WHAT IS EXPECTED: The line containing "Task: Switch to the ジョブの実行 tab" marks the end, so write out exactly every line from the top of the entries below through that one.

PROVIDED MATERIAL:
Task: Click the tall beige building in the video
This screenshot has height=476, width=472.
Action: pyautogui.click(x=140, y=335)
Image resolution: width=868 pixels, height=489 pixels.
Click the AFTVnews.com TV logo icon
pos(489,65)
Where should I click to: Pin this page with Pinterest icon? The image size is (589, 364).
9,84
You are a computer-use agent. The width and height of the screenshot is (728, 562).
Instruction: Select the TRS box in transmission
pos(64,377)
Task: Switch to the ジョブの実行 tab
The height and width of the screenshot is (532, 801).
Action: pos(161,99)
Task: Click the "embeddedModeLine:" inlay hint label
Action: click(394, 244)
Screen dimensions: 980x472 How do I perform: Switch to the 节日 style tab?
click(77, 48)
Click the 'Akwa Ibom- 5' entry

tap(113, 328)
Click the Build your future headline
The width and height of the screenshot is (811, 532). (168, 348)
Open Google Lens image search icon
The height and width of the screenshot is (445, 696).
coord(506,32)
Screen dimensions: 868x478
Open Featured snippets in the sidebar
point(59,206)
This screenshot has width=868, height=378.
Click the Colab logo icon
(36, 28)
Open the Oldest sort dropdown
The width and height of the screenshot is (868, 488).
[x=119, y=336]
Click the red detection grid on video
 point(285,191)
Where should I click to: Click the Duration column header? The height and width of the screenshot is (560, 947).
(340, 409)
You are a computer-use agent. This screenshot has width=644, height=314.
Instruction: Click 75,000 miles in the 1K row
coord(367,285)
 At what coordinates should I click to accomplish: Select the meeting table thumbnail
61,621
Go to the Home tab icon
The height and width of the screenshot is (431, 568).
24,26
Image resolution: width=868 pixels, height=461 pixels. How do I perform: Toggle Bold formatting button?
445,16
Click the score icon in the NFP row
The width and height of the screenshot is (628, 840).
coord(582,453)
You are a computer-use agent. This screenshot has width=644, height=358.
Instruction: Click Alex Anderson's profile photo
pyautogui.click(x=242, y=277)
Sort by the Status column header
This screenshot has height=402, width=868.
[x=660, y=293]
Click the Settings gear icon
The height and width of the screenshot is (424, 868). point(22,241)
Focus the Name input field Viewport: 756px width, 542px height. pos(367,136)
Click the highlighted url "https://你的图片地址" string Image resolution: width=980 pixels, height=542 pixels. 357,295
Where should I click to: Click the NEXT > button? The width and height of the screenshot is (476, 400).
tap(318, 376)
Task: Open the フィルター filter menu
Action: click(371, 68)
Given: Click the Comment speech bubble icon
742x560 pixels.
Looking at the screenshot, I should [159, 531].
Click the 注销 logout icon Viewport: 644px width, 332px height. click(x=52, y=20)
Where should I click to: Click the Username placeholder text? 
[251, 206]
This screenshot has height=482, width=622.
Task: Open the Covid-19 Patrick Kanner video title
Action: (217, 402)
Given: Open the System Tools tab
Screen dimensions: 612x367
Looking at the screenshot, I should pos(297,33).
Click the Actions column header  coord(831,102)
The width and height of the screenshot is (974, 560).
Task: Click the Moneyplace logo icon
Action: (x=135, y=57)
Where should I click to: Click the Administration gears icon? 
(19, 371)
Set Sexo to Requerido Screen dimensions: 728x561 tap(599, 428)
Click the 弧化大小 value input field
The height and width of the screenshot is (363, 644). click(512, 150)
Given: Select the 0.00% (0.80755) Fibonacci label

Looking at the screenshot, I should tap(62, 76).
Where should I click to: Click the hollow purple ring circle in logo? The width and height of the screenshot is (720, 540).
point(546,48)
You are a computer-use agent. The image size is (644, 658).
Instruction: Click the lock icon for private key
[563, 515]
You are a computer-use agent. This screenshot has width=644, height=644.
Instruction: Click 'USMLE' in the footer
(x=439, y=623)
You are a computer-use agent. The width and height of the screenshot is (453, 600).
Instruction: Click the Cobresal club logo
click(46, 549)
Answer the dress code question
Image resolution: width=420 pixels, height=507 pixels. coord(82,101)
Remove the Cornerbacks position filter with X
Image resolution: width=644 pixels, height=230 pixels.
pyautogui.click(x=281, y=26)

TASK ANSWER:
Task: Click the tall beige building in the video
This screenshot has height=476, width=472.
Action: pyautogui.click(x=140, y=335)
Image resolution: width=868 pixels, height=489 pixels.
Click the AFTVnews.com TV logo icon
pos(489,65)
Where should I click to: Pin this page with Pinterest icon? The image size is (589, 364).
9,84
You are a computer-use agent. The width and height of the screenshot is (728, 562).
Instruction: Select the TRS box in transmission
pos(64,377)
Task: Switch to the ジョブの実行 tab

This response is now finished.